Task to complete: All of the entries must appear again exactly as written.

Records for this task:
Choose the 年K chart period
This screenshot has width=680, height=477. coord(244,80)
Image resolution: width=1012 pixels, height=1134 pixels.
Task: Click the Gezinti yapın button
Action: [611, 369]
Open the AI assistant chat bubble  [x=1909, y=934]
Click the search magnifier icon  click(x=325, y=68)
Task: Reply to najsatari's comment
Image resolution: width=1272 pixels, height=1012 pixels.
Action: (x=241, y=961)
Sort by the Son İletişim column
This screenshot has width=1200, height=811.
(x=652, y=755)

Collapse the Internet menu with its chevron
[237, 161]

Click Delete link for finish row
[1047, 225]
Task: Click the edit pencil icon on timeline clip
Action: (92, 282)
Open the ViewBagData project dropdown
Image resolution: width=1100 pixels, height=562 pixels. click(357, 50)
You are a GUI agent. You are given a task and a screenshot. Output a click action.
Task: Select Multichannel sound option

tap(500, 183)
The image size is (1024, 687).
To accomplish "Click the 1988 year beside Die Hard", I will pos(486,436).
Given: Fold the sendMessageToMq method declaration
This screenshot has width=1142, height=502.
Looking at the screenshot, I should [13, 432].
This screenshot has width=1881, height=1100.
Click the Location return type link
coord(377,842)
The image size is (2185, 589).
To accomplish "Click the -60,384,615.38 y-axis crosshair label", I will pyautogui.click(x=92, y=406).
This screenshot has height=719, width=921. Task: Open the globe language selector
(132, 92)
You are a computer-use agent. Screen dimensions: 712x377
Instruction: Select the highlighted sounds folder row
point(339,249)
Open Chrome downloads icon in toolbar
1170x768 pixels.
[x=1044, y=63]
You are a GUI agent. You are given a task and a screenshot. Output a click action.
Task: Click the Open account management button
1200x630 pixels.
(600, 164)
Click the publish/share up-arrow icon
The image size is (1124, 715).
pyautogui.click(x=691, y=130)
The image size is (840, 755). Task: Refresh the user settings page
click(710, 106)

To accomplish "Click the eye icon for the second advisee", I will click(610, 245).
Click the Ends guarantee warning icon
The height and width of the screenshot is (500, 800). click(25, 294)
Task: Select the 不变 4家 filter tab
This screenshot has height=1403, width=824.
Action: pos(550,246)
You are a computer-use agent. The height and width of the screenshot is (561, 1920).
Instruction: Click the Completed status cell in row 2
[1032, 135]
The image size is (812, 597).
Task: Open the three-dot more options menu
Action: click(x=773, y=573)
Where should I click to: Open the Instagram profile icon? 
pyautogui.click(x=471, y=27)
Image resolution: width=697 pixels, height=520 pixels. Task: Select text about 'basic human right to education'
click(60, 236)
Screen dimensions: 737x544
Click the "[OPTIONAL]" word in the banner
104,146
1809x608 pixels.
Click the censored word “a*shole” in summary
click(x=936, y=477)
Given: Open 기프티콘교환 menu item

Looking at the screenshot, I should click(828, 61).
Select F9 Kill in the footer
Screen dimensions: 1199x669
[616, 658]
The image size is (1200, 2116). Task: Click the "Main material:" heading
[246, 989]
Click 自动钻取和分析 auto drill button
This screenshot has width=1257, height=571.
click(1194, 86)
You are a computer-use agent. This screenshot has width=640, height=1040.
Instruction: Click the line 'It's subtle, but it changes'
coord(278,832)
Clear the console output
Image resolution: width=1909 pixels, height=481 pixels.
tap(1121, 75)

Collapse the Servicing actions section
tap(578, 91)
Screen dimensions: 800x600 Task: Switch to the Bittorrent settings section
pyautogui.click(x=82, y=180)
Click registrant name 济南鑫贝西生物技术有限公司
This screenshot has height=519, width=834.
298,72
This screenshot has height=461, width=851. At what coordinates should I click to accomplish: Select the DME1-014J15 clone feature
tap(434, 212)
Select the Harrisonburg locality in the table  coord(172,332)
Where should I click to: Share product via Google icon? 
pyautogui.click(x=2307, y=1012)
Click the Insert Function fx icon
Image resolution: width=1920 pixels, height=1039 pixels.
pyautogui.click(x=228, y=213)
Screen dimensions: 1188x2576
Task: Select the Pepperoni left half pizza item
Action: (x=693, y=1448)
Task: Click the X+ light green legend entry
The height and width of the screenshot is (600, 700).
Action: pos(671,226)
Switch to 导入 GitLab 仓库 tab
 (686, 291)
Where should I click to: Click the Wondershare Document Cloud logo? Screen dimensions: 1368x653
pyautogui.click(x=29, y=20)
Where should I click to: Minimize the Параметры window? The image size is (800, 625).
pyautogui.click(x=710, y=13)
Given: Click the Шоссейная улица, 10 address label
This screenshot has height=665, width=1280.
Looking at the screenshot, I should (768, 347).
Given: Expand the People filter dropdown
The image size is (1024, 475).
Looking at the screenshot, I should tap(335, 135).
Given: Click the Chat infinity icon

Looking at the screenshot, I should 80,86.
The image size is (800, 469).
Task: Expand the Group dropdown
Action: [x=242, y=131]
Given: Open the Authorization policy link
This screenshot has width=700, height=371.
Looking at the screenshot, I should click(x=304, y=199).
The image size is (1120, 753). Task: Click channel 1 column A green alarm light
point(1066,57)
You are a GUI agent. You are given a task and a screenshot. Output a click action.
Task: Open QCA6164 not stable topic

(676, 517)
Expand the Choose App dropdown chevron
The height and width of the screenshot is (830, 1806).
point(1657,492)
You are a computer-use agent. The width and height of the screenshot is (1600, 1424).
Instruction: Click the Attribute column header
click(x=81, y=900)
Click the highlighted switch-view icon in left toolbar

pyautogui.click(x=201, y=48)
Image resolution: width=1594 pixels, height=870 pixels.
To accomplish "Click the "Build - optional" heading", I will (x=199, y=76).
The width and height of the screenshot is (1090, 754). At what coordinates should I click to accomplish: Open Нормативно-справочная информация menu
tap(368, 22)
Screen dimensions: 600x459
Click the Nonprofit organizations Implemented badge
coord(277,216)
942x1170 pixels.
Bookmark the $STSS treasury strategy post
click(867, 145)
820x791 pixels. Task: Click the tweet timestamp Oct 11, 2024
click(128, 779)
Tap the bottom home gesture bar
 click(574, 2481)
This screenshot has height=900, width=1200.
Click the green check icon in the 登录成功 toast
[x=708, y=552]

Answer section:
Choose the 年K chart period
This screenshot has width=680, height=477. coord(244,80)
Image resolution: width=1012 pixels, height=1134 pixels.
Task: Click the Gezinti yapın button
Action: [611, 369]
Open the AI assistant chat bubble  [x=1909, y=934]
Click the search magnifier icon  click(x=325, y=68)
Task: Reply to najsatari's comment
Image resolution: width=1272 pixels, height=1012 pixels.
Action: (x=241, y=961)
Sort by the Son İletişim column
This screenshot has width=1200, height=811.
(x=652, y=755)

Collapse the Internet menu with its chevron
[237, 161]

Click Delete link for finish row
[1047, 225]
Task: Click the edit pencil icon on timeline clip
Action: (92, 282)
Open the ViewBagData project dropdown
Image resolution: width=1100 pixels, height=562 pixels. click(357, 50)
You are a GUI agent. You are given a task and a screenshot. Output a click action.
Task: Select Multichannel sound option

tap(500, 183)
The image size is (1024, 687).
To accomplish "Click the 1988 year beside Die Hard", I will pos(486,436).
Given: Fold the sendMessageToMq method declaration
This screenshot has width=1142, height=502.
Looking at the screenshot, I should [13, 432].
This screenshot has width=1881, height=1100.
Click the Location return type link
coord(377,842)
The image size is (2185, 589).
To accomplish "Click the -60,384,615.38 y-axis crosshair label", I will pyautogui.click(x=92, y=406).
This screenshot has height=719, width=921. Task: Open the globe language selector
(132, 92)
You are a computer-use agent. Screen dimensions: 712x377
Instruction: Select the highlighted sounds folder row
point(339,249)
Open Chrome downloads icon in toolbar
1170x768 pixels.
[x=1044, y=63]
You are a GUI agent. You are given a task and a screenshot. Output a click action.
Task: Click the Open account management button
1200x630 pixels.
(600, 164)
Click the publish/share up-arrow icon
The image size is (1124, 715).
pyautogui.click(x=691, y=130)
The image size is (840, 755). Task: Refresh the user settings page
click(710, 106)

To accomplish "Click the eye icon for the second advisee", I will click(610, 245).
Click the Ends guarantee warning icon
The height and width of the screenshot is (500, 800). click(25, 294)
Task: Select the 不变 4家 filter tab
This screenshot has height=1403, width=824.
Action: pos(550,246)
You are a computer-use agent. The height and width of the screenshot is (561, 1920).
Instruction: Click the Completed status cell in row 2
[1032, 135]
The image size is (812, 597).
Task: Open the three-dot more options menu
Action: click(x=773, y=573)
Where should I click to: Open the Instagram profile icon? 
pyautogui.click(x=471, y=27)
Image resolution: width=697 pixels, height=520 pixels. Task: Select text about 'basic human right to education'
click(60, 236)
Screen dimensions: 737x544
Click the "[OPTIONAL]" word in the banner
104,146
1809x608 pixels.
Click the censored word “a*shole” in summary
click(x=936, y=477)
Given: Open 기프티콘교환 menu item

Looking at the screenshot, I should click(828, 61).
Select F9 Kill in the footer
Screen dimensions: 1199x669
[616, 658]
The image size is (1200, 2116). Task: Click the "Main material:" heading
[246, 989]
Click 自动钻取和分析 auto drill button
This screenshot has width=1257, height=571.
click(1194, 86)
You are a computer-use agent. This screenshot has width=640, height=1040.
Instruction: Click the line 'It's subtle, but it changes'
coord(278,832)
Clear the console output
Image resolution: width=1909 pixels, height=481 pixels.
tap(1121, 75)

Collapse the Servicing actions section
tap(578, 91)
Screen dimensions: 800x600 Task: Switch to the Bittorrent settings section
pyautogui.click(x=82, y=180)
Click registrant name 济南鑫贝西生物技术有限公司
This screenshot has height=519, width=834.
298,72
This screenshot has height=461, width=851. At what coordinates should I click to accomplish: Select the DME1-014J15 clone feature
tap(434, 212)
Select the Harrisonburg locality in the table  coord(172,332)
Where should I click to: Share product via Google icon? 
pyautogui.click(x=2307, y=1012)
Click the Insert Function fx icon
Image resolution: width=1920 pixels, height=1039 pixels.
pyautogui.click(x=228, y=213)
Screen dimensions: 1188x2576
Task: Select the Pepperoni left half pizza item
Action: (x=693, y=1448)
Task: Click the X+ light green legend entry
The height and width of the screenshot is (600, 700).
Action: pos(671,226)
Switch to 导入 GitLab 仓库 tab
 (686, 291)
Where should I click to: Click the Wondershare Document Cloud logo? Screen dimensions: 1368x653
pyautogui.click(x=29, y=20)
Where should I click to: Minimize the Параметры window? The image size is (800, 625).
pyautogui.click(x=710, y=13)
Given: Click the Шоссейная улица, 10 address label
This screenshot has height=665, width=1280.
Looking at the screenshot, I should (768, 347).
Given: Expand the People filter dropdown
The image size is (1024, 475).
Looking at the screenshot, I should tap(335, 135).
Given: Click the Chat infinity icon

Looking at the screenshot, I should 80,86.
The image size is (800, 469).
Task: Expand the Group dropdown
Action: [x=242, y=131]
Given: Open the Authorization policy link
This screenshot has width=700, height=371.
Looking at the screenshot, I should click(x=304, y=199).
The image size is (1120, 753). Task: Click channel 1 column A green alarm light
point(1066,57)
You are a GUI agent. You are given a task and a screenshot. Output a click action.
Task: Open QCA6164 not stable topic

(676, 517)
Expand the Choose App dropdown chevron
The height and width of the screenshot is (830, 1806).
point(1657,492)
You are a computer-use agent. The width and height of the screenshot is (1600, 1424).
Instruction: Click the Attribute column header
click(x=81, y=900)
Click the highlighted switch-view icon in left toolbar

pyautogui.click(x=201, y=48)
Image resolution: width=1594 pixels, height=870 pixels.
To accomplish "Click the "Build - optional" heading", I will (x=199, y=76).
The width and height of the screenshot is (1090, 754). At what coordinates should I click to accomplish: Open Нормативно-справочная информация menu
tap(368, 22)
Screen dimensions: 600x459
Click the Nonprofit organizations Implemented badge
coord(277,216)
942x1170 pixels.
Bookmark the $STSS treasury strategy post
click(867, 145)
820x791 pixels. Task: Click the tweet timestamp Oct 11, 2024
click(128, 779)
Tap the bottom home gesture bar
 click(574, 2481)
This screenshot has height=900, width=1200.
Click the green check icon in the 登录成功 toast
[x=708, y=552]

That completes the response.